**Your objective:**
Reproduce the forum discussion below about opting out of password breach checks, word for word and in full.

**Selection:**
****

Every other part of HA allows the administrator to configure it to their own needs, or skip installing it in the first place. Where would the idea to do this one differently come from?
It’s worse than that. They’re sending the partial hash for all your secrets, in the same order every time. No randomization, no salting of the list. This is a textbook example for fingerprinting the calling device. And the third party could then start tracking when and how you change your passwords, if you change it into vulnerable ones, track your IPs using the fingerprint (are you using VPNs from time to time, are you changing your ISP, etc).
Worst case, settle on a version and fork it. Of course that’s far from ideal if you have cloud based services, etc.
Add me to the “Yes I would like to opt out.” List.
The Pwnd site is too much of a “one size fits all” For example If your password is “asdfghjkl” that is very common (over 400K hits) If you password is “LexusES” that is still Pwnd even though it is only on their list 3 times. Both generate a warning. But one is considerably better than the other (and I’m not sure it is LexusES, a longer password is almost always better than a short one).

****

**Dataset section:**
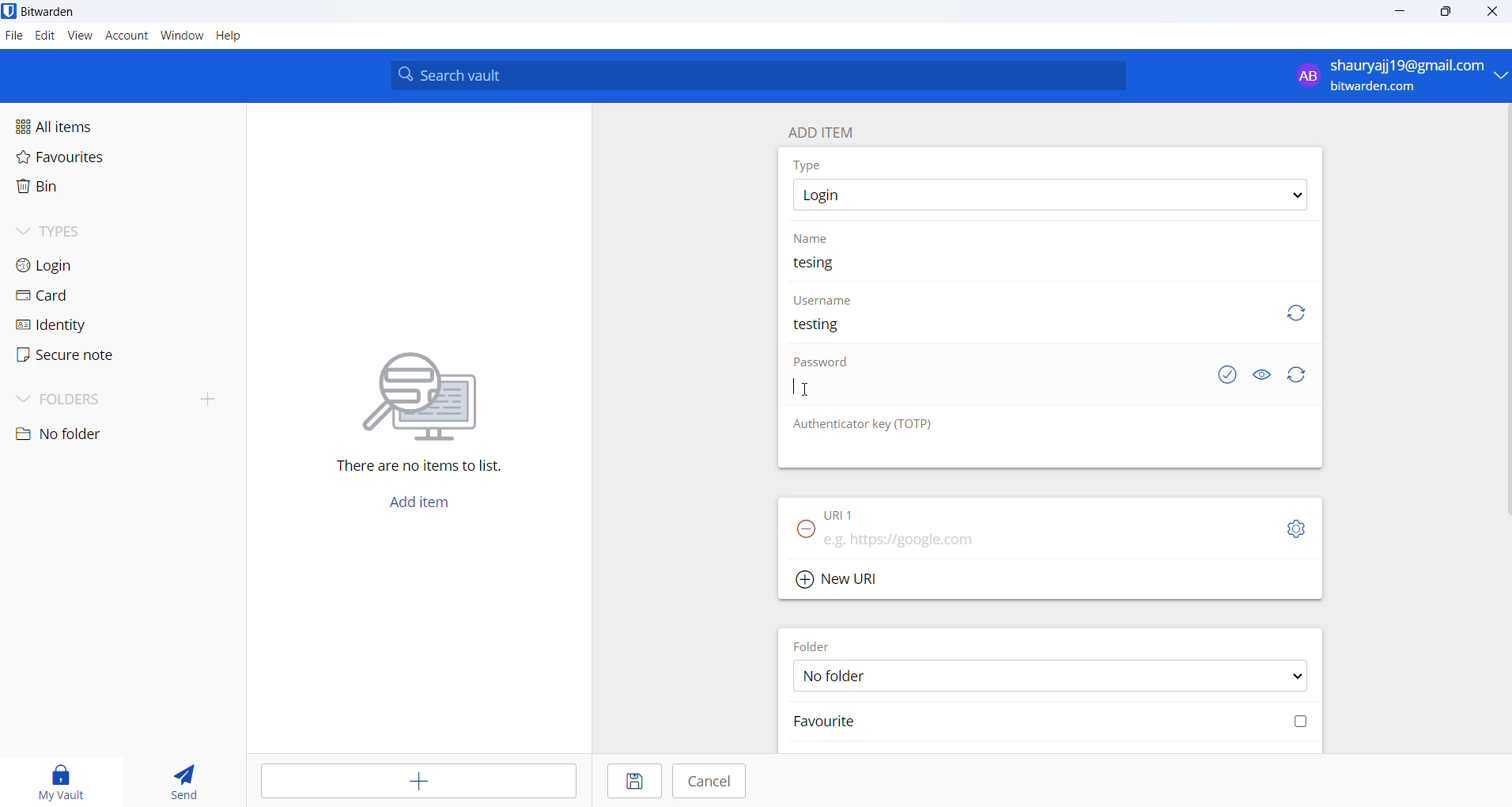 The image size is (1512, 807). What do you see at coordinates (98, 236) in the screenshot?
I see `types` at bounding box center [98, 236].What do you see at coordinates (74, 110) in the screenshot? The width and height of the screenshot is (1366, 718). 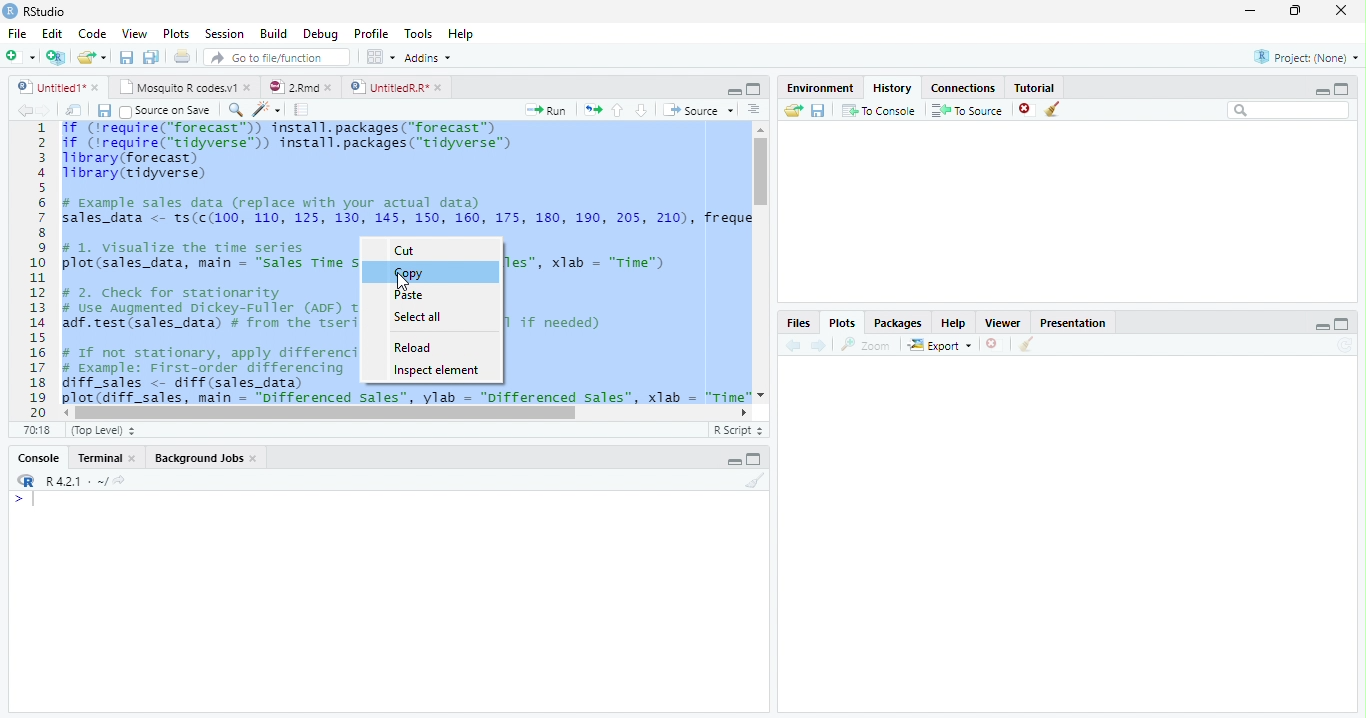 I see `Show in new window` at bounding box center [74, 110].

****

**Response to the task:**
Every other part of HA allows the administrator to configure it to their own needs, or skip installing it in the first place. Where would the idea to do this one differently come from?
It’s worse than that. They’re sending the partial hash for all your secrets, in the same order every time. No randomization, no salting of the list. This is a textbook example for fingerprinting the calling device. And the third party could then start tracking when and how you change your passwords, if you change it into vulnerable ones, track your IPs using the fingerprint (are you using VPNs from time to time, are you changing your ISP, etc).
Worst case, settle on a version and fork it. Of course that’s far from ideal if you have cloud based services, etc.
Add me to the “Yes I would like to opt out.” List.
The Pwnd site is too much of a “one size fits all” For example If your password is “asdfghjkl” that is very common (over 400K hits) If you password is “LexusES” that is still Pwnd even though it is only on their list 3 times. Both generate a warning. But one is considerably better than the other (and I’m not sure it is LexusES, a longer password is almost always better than a short one).